Katie scored the last four points to give her and Gladys the win for the final round of the evening. After everyone tallied their scores, Gladys discovered that the last win had secured her the prize for the most wins. Had it been anyone other than Jessie who’d purchased the prizes, she might have been more filled with anticipation, but just the same, she did love being a winner. Nellie Ruth took most buncos and Vera was absolutely thrilled to win the booby prize, even though it meant she had the worst scorecard.
When
the ladies were handed their bags, Gladys opened hers first and said, “A black oven mitt. Black. Well. At least it won’t show the dirt, I guess.” Nellie Ruth opened her bag next and did her very best to hide her disappointment. A beige dish towel would definitely not go with her Splendid Rose kitchen paint. Even though ES had yet to begin, she’d already picked out a colorful floral-print kitchen tablecloth with a black-and-white-checked gingham border.
“Gladys, what would you think about trading? That mitt will go perfectly with my new kitchen colors when we’re done. I’m afraid I’ve burned so many holes in my old mitt that there’s now more hole than fabric.” Gladys, who had raised an eyebrow at Nellie Ruth’s mention of “we,” as in “when we’re done,” took one look at the beige dish towel—beige being her favorite color—and the swap was made. Of course, Vera didn’t have to open her bag to know a nylon scrubber awaited her, and yet she couldn’t remember exactly what color it was. She stuck her hand in and took out her prize. “What an interesting shade of . . . would you call this green?”

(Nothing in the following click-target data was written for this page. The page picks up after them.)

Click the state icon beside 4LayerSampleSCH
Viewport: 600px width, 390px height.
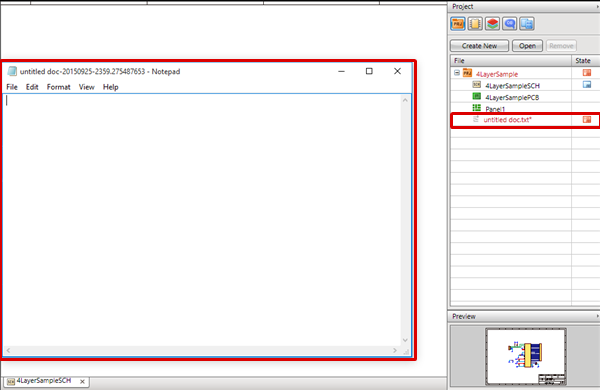click(x=587, y=84)
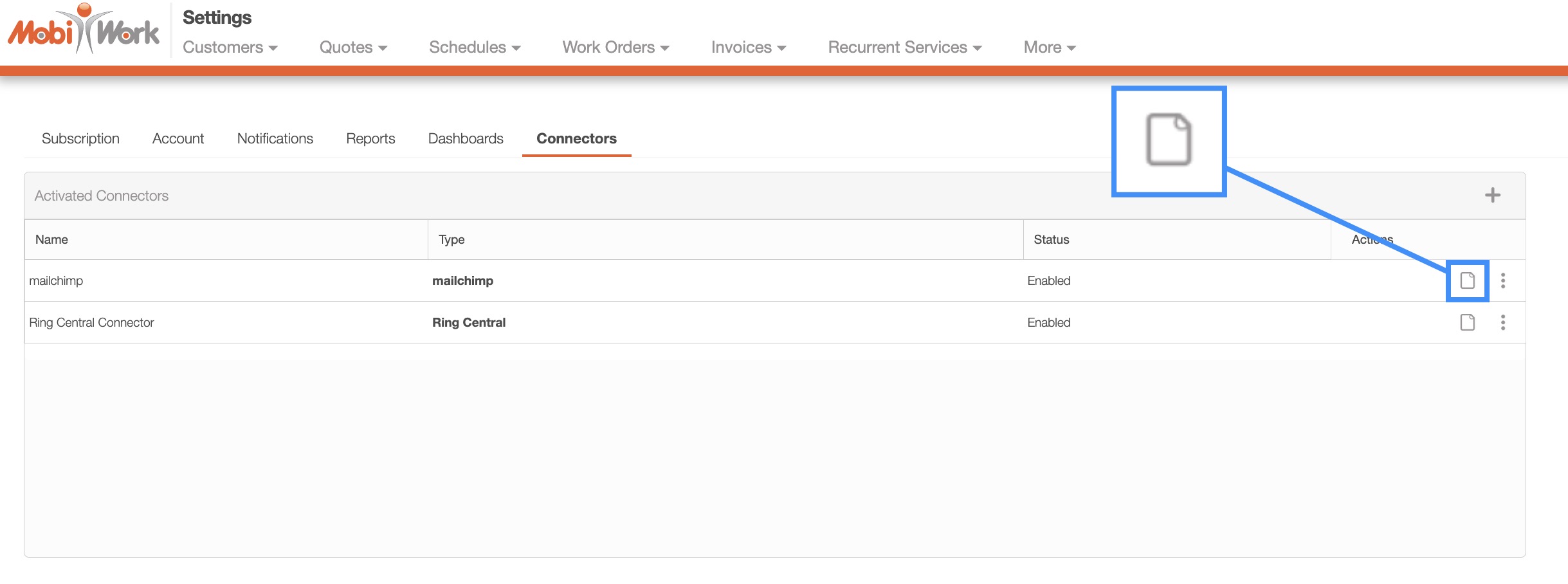Viewport: 1568px width, 584px height.
Task: Switch to the Reports tab
Action: (370, 139)
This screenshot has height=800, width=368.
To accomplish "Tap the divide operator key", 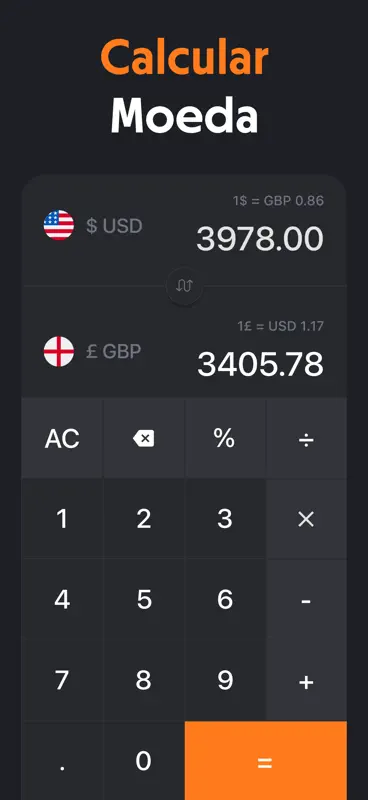I will (306, 438).
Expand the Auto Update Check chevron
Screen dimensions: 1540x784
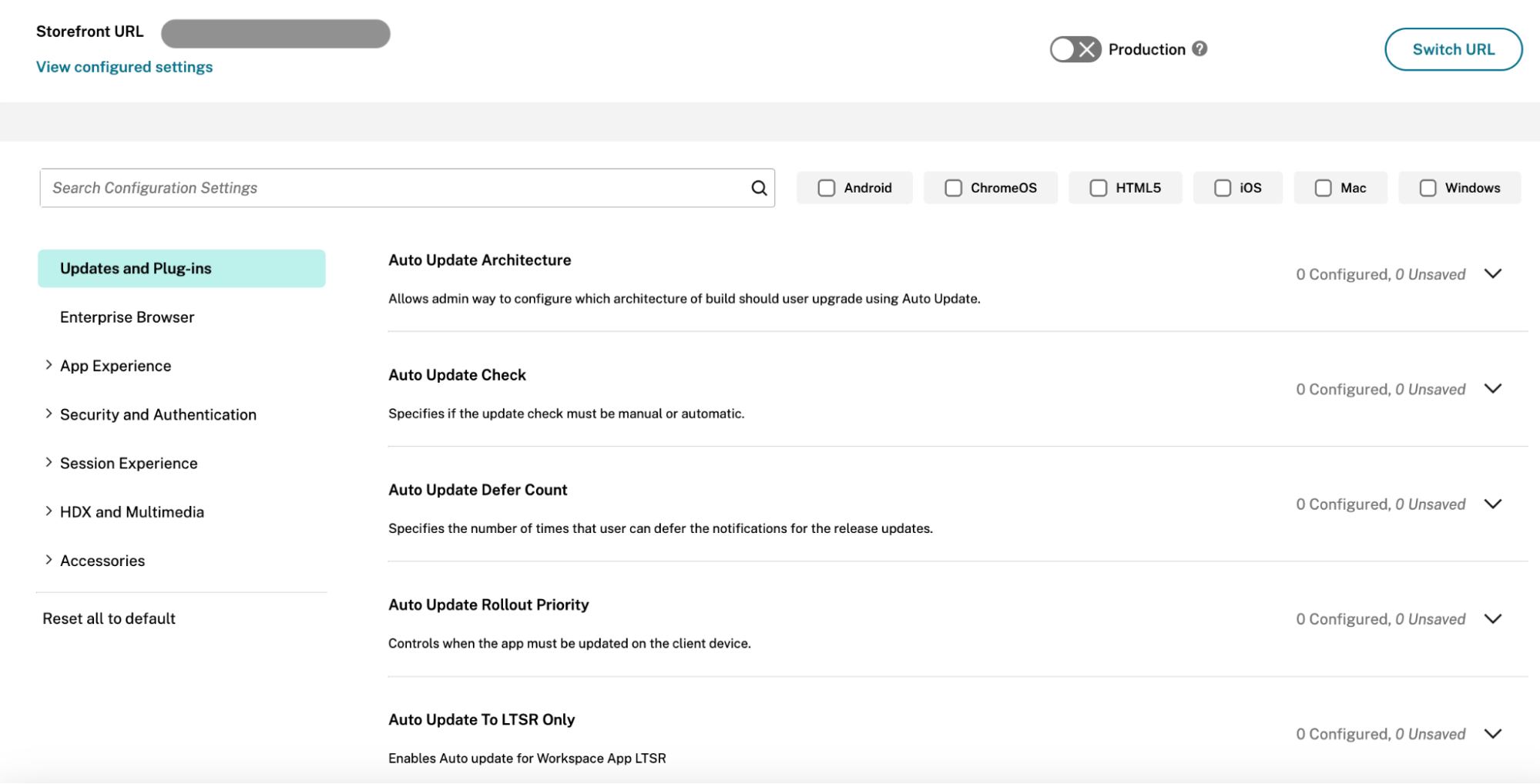coord(1492,389)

“I’d call it something that gets the job done,” Jessie said. “What difference does it make what color a scrubber is as long as it scrubs?”
“Right,” Vera said. “That is exactly right.” I’ll keep it under my sink.
“You gals stay seated,” Jessie said, looking at the cuckoo clock. “Vera and I are going to bring the coffee and dessert right to you.” They scurried off to the kitchen. “You get the Styrofoam cups and bag of napkins,” Jessie instructed. “I’ll grab the doughnuts.” When they got back to the living room, Vera set about giving each lady a cup and a napkin. Jessie came around behind her plunking a doughnut on each of their napkins. At least, Gladys noted, she’d used tongs. Last time she’d used her fingers. (Of course, the tongs had been Vera’s idea.) Katie started to take a pass, then realized it would look rude. She also started to ask for a knife, since a half of the frosted greasy-looking doughnut before her would surely be worth heartburn and five pounds, but there was no knife. She decided she could just quietly eat what she wanted and leave the rest. Jessie set the box containing the last of the dozen doughnuts at the table in front of Gladys and went back to the kitchen to get the coffee pot, sugar container and the mug of spoons she kept on her counter. She’d wait to see if anyone asked for cream, which she hoped they did not because she forgot to buy some. She and Arthur didn’t use cream—and neither did Herm and Vera—so she hadn’t given it a thought when they’d been running their errands this afternoon. She went from table to table pouring the black brew into the cups hoping to get the evening wrapped up.